• [Source records]
#####
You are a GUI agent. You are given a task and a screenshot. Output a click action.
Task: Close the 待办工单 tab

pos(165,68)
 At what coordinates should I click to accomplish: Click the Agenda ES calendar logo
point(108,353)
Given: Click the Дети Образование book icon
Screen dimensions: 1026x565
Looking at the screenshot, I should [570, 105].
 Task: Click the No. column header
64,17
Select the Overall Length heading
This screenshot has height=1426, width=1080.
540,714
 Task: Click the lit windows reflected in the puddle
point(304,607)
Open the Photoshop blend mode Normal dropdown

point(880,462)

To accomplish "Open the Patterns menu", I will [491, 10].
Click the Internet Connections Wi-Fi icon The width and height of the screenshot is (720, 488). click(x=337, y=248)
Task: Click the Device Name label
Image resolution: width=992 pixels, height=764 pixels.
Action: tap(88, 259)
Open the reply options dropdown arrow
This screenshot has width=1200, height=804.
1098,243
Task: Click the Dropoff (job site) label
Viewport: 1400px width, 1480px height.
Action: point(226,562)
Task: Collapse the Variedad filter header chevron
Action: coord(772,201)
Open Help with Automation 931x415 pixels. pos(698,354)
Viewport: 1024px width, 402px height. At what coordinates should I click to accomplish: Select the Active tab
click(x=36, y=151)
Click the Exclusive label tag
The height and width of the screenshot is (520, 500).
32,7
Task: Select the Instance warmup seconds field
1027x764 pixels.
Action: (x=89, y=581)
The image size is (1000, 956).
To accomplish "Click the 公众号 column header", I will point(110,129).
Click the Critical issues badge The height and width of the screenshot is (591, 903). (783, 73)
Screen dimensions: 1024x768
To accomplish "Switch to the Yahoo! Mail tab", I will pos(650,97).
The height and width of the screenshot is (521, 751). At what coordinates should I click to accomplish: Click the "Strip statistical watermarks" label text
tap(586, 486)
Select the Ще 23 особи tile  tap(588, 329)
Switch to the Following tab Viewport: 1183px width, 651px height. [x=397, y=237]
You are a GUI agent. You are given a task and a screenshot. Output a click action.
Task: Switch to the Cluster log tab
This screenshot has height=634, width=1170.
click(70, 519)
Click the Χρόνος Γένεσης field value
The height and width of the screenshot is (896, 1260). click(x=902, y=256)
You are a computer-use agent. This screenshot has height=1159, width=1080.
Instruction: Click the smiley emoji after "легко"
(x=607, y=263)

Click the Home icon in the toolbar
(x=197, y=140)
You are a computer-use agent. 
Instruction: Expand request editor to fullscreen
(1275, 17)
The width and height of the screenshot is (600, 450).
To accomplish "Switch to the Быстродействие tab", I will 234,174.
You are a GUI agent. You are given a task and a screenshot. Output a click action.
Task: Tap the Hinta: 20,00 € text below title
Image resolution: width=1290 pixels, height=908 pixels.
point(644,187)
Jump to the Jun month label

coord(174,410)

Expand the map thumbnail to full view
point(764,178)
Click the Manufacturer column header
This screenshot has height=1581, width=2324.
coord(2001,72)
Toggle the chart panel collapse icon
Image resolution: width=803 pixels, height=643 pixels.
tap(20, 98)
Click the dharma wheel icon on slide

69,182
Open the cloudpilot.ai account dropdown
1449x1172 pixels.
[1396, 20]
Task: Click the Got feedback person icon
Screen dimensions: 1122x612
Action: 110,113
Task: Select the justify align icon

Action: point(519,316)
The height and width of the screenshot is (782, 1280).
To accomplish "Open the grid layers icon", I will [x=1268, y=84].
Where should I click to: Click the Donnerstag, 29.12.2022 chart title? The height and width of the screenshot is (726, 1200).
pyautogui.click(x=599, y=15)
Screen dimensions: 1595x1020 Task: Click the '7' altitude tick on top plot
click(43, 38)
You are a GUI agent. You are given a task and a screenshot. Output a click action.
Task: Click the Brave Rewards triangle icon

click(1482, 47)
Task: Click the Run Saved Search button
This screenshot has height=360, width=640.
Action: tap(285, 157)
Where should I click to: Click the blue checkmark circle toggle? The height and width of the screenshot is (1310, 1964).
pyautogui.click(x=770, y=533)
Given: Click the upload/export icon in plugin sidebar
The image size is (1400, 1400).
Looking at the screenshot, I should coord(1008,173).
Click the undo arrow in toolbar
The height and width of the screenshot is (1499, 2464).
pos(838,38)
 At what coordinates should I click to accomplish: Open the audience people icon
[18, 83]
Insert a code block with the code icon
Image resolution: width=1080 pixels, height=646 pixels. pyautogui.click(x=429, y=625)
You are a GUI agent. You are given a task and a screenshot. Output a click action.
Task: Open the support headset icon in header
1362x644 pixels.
#####
• [What to do] Count the lines in the material above that contain the string "with". Give the number alone.

• [Answer to the problem] 2